**Problem to solve**
Copy the following listing word for word, beginning with the line containing "Click the 'storing" and continuing through the line containing "point(373,118)".

Items from a dataset:
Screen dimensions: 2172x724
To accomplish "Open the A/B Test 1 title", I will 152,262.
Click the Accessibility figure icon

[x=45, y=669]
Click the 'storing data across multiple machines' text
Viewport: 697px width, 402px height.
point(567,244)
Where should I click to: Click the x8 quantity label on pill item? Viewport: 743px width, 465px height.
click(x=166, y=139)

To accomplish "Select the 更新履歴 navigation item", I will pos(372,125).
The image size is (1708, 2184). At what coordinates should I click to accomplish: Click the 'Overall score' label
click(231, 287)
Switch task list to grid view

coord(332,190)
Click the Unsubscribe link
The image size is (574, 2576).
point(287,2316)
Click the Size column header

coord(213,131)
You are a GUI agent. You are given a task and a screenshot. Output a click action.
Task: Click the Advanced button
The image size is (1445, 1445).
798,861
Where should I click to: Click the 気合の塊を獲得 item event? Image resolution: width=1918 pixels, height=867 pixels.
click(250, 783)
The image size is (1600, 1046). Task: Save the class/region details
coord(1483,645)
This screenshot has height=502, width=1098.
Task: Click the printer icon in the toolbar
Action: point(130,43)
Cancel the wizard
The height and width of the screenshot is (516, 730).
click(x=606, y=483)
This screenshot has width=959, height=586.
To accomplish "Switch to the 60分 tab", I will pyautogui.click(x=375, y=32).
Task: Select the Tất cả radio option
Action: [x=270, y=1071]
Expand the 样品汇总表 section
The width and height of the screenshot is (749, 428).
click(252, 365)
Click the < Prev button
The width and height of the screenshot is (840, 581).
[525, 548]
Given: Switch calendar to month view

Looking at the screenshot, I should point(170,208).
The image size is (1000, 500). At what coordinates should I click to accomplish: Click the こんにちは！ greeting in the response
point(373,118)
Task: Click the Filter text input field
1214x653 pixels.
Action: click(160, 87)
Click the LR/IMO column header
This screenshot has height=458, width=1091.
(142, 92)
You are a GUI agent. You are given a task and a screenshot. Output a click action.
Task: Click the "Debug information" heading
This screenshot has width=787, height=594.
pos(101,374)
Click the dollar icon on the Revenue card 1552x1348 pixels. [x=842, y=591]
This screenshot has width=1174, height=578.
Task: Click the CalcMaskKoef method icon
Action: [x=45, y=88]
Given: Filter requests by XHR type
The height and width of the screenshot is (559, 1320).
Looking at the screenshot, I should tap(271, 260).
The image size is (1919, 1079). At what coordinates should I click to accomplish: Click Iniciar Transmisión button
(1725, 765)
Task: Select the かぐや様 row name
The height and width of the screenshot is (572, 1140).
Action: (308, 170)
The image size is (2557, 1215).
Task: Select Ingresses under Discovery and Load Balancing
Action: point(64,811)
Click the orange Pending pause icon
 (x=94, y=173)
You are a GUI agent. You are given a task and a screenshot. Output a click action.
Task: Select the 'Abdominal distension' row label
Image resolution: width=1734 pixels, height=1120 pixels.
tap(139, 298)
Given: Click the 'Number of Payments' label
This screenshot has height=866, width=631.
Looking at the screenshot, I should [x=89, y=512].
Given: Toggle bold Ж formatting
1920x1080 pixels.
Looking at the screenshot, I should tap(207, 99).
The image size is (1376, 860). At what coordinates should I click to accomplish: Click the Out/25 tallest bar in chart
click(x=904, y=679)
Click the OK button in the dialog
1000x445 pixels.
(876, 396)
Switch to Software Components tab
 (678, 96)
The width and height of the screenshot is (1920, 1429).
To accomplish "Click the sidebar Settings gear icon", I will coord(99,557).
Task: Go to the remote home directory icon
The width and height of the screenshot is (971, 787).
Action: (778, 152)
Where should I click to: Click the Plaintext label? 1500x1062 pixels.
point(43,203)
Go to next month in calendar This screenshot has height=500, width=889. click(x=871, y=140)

**Full answer**
Click the 'storing data across multiple machines' text
Viewport: 697px width, 402px height.
point(567,244)
Where should I click to: Click the x8 quantity label on pill item? Viewport: 743px width, 465px height.
click(x=166, y=139)

To accomplish "Select the 更新履歴 navigation item", I will pos(372,125).
The image size is (1708, 2184). At what coordinates should I click to accomplish: Click the 'Overall score' label
click(231, 287)
Switch task list to grid view

coord(332,190)
Click the Unsubscribe link
The image size is (574, 2576).
point(287,2316)
Click the Size column header

coord(213,131)
You are a GUI agent. You are given a task and a screenshot. Output a click action.
Task: Click the Advanced button
The image size is (1445, 1445).
798,861
Where should I click to: Click the 気合の塊を獲得 item event? Image resolution: width=1918 pixels, height=867 pixels.
click(250, 783)
The image size is (1600, 1046). Task: Save the class/region details
coord(1483,645)
This screenshot has height=502, width=1098.
Task: Click the printer icon in the toolbar
Action: point(130,43)
Cancel the wizard
The height and width of the screenshot is (516, 730).
click(x=606, y=483)
This screenshot has width=959, height=586.
To accomplish "Switch to the 60分 tab", I will pyautogui.click(x=375, y=32).
Task: Select the Tất cả radio option
Action: [x=270, y=1071]
Expand the 样品汇总表 section
The width and height of the screenshot is (749, 428).
click(252, 365)
Click the < Prev button
The width and height of the screenshot is (840, 581).
[525, 548]
Given: Switch calendar to month view

Looking at the screenshot, I should point(170,208).
The image size is (1000, 500). At what coordinates should I click to accomplish: Click the こんにちは！ greeting in the response
point(373,118)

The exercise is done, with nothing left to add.